We implemented transparent Explainable AI synthesis panels rather than opaque risk scoring outputs to support analyst understanding and accountability.

Another accomplishment was successfully transforming fragmented contextual narratives into structured organizational intelligence capable of helping intervention teams prioritize cases more effectively.

Most importantly, we are proud that the system was designed around protecting vulnerable individuals while still respecting privacy, transparency, and responsible AI principles.


What we learned

This project taught us that building AI systems for human safety requires far more than technical accuracy.

We learned that:

  • transparent analyst interaction,

  • explainable reasoning,

  • accountable escalation workflows,

  • and clear operational boundaries

We also learned that organizational workflows are just as important as AI capabilities themselves.

A powerful AI model without:

  • transparent analyst interaction,

  • explainable reasoning,

  • accountable escalation workflows,

  • and clear operational boundaries

can create confusion rather than meaningful intervention support.

One of our most important realizations was that AI should support human decision-making not replace it. The strongest systems are not fully autonomous systems. The strongest systems combine:

  • human judgment,

  • contextual intelligence,

  • transparency,

  • responsible governance,

  • and accountable intervention workflows.

We also learned that responsible AI is not simply about model accuracy. It is about designing systems where:

  • humans remain accountable,

  • algorithmic reasoning remains understandable,

  • and vulnerable individuals remain protected from unintended harm.

As a team, we learned how quickly architectural priorities can shift once ethical considerations become central to system design.


What's next for SentinelX

Our next goal is to continue expanding SentinelX into a more robust AI-assisted organizational intelligence and intervention support platform. We plan to:

  • improve contextual threat synthesis accuracy,

  • strengthen explainable AI reporting,

  • improve analyst collaboration workflows,

  • enhance multilingual contextual analysis,

  • and build stronger privacy-preserving case management systems.

We also plan to explore:

  • AI-assisted case prioritization,

  • cross-case escalation trend analysis,

  • collaborative intervention workflows for NGO teams,

  • and broader contextual intelligence capabilities for protection-focused organizations.
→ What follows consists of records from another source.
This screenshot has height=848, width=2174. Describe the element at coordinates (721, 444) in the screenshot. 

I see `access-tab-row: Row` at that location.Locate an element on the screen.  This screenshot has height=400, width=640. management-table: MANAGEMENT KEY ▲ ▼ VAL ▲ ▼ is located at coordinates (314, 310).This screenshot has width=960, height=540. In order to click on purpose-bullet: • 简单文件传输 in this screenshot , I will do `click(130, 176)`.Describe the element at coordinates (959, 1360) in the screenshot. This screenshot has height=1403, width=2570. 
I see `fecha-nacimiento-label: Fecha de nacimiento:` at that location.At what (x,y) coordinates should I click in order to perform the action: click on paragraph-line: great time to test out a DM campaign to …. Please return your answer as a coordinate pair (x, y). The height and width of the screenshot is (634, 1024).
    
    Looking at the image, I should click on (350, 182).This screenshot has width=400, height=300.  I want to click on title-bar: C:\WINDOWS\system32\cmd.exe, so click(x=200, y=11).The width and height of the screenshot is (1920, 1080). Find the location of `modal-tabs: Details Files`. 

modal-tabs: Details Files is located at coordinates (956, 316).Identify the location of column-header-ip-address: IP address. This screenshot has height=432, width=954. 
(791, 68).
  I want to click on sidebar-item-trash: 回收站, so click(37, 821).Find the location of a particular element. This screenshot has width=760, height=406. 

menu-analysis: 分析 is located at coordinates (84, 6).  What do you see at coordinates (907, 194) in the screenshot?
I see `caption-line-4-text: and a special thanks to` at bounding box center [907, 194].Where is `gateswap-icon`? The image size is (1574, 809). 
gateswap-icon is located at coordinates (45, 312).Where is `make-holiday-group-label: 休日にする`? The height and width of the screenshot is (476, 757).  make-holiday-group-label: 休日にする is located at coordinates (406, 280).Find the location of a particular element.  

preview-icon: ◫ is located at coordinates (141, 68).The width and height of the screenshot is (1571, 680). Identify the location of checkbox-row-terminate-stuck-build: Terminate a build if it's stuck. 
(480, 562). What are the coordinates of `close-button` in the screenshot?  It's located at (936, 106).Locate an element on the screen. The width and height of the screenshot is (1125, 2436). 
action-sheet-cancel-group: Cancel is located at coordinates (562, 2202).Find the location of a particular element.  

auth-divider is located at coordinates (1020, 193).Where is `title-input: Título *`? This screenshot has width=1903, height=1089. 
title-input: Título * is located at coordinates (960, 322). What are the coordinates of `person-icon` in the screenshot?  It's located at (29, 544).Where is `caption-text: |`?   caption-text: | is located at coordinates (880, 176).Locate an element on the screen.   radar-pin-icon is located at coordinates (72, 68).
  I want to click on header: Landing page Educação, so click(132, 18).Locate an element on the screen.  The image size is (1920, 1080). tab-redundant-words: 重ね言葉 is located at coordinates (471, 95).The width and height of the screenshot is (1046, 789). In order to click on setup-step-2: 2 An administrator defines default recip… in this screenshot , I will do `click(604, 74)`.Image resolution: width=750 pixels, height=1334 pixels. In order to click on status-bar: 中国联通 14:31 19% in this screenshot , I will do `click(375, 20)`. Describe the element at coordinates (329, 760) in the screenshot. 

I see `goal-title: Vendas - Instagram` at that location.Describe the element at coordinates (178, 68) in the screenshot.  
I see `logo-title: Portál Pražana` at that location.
Future versions of SentinelX may also explore identifying repeated behavioral escalation patterns across organizational case histories while preserving privacy boundaries and maintaining strict human oversight controls.

Long-term, we envision SentinelX becoming a responsible AI-assisted safety intelligence infrastructure that helps organizations identify risks earlier, prioritize vulnerable cases more effectively, and support human-centered intervention workflows at scale.